New York Reprise... A Springtime Birthday Portrait

I am back in New York, for four unforgettable days again, just eight months after I came in the autumn of the year before.

This time I am back for the 80th birthday of the mother of my dearest friend. 

It is like a dream, and a bit of déjà vu, this trip, as I reprise the 21 hour flights from Asia...and step out in the chilly night air to the airport to meet the welcoming faces of husband and wife from home...and enjoy the drive to Scarsdale, punctuated by the electronic voice of Waze as the couple maneuver...and argue...and ultimately find their way to the house...and walk in to the warm and snug 1911 house atop a hill and see the same patio, eight months ago framed by the change of colors...now draped by a verdant cloak of spring!

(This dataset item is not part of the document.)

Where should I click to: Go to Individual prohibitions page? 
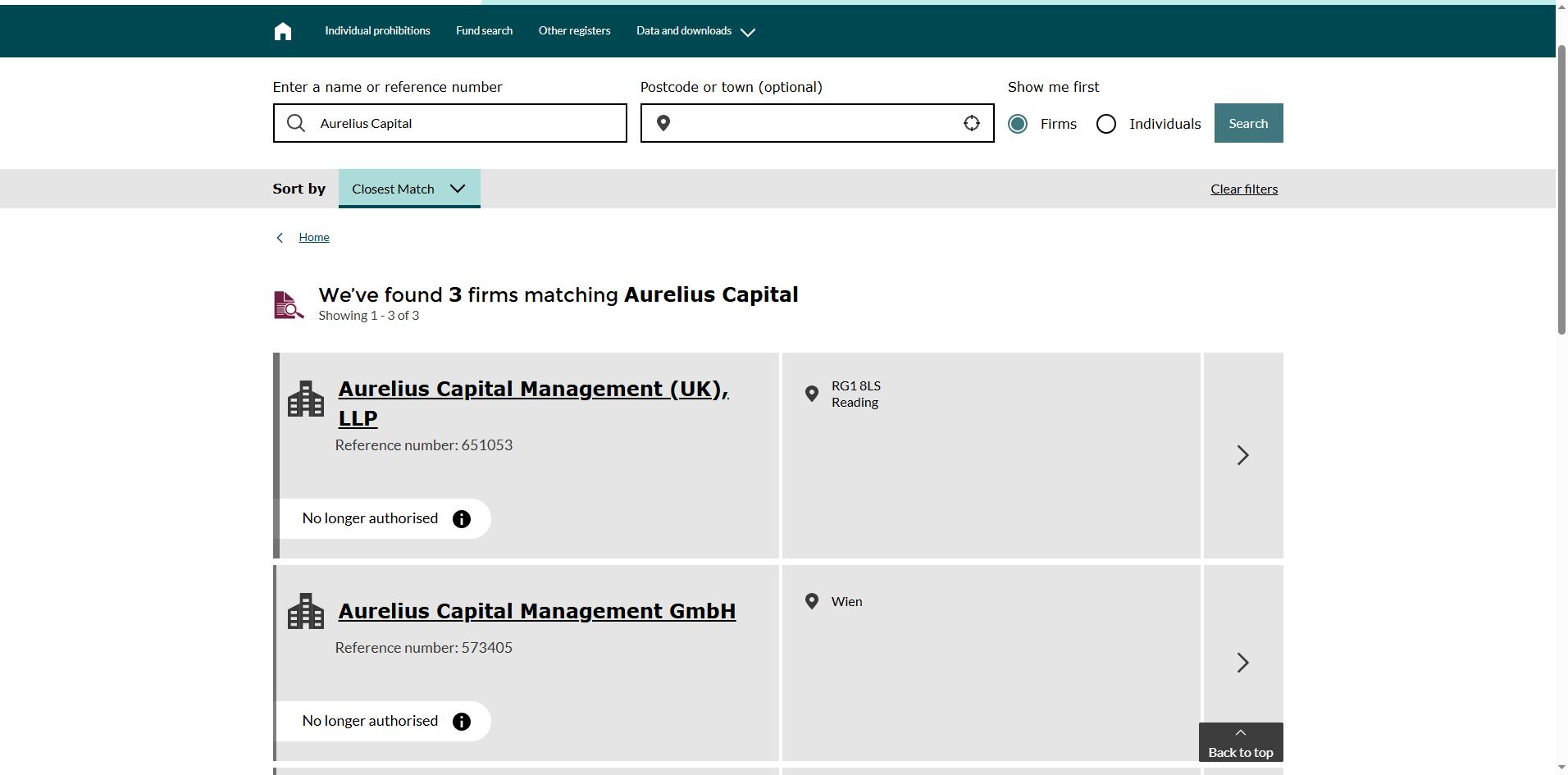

My friend is away from home, but in her element, surrounded by the family she loves and grew up with...two sisters and two brothers, all ridiculously successful in their fields like herself, unbelievably busy in their worlds like herself, yet at the moment affectionately preoccupied with making their mother feel ultra-, uber-special as she marks this milestone.  

It is a ten-day birthday party, across two continents, between two states, and a grand production involving six families brought across the miles to join in...no, to BE the celebration itself.  

The celebrant, a beautiful, formidable and intrepid officially octogenarian lady, is all smiles, taking in voraciously, the sights, sounds, and scents of this unique and protracted commemoration, bottling it in her heart and mind, to enjoy even years after.  She states calmly but happily, "This is the longest birthday anyone has ever had..."


 And she deserves it.  A widow, who lost her husband of over fifty years just a few years ago...who is also a woman ahead of her time.  No glass ceilings could have stopped her from raising her brood almost singlehandedly as her beloved mate worked on providing for the family, and she concentrated on shaping and molding their bodies, their values, and their characters.  In good times, she would insist that her children travel the world to get the education of a lifetime.  In hard times, she would do everything by hand, and created dishes, experiences, and lifestyles for her children so they would not want for anything. She could cook up a storm, whip up a gourmet meal, cure and roast ham, bake cakes to die for...and still drive her children hard...to do the same and then some.  It is almost as if, she wanted her children to be the complete individuals, the Renaissance people of old, who could cook, sew, clean, raise families...and still be successful professionals.  And through it all, she offered her children and their fates and futures to a God that she proudly says has always listened to her, heard her prayers, and never forsaken her.  I personally know her as a lady who has done astonishing things in her senior years, from building a memorial to her late husband, to managing multiple households, to trekking through the rice terraces and exploring the caves in Sagada, to travelling to and from Baguio in the same day!  All these and more she has done, as she often reminds me, "on her knees", as in prayer!

Did I mention how strikingly beautiful and elegant she is? Whether she had her lush long hair held up in a chignon, or the short cropped bob that she now favors, she is always impeccably dressed and incredibly put together.  I know I would love to be her, at any age, I imagine.

Her daughters are beautiful women too, but still do not hold a candle to their mother.  They are all, as I said, ridiculously successful women...one a Chief Medical Officer of a prestigious and respected medical institution in the US, the other a social entrepreneur who helps raise funds for worthy and accredited causes all over the world, and the third, my friend, the managing director of an inclusive international school in Asia.  The sons are no less stellar, and handsome...one son is an entrepreneur ten times over, the other is also a sought after doctor in the midwest.

Thank you for the pleasure of joining this amazing family celebration...and for the privilege of calling you Tita.  Happy birthday...and may you live another eighty years!!!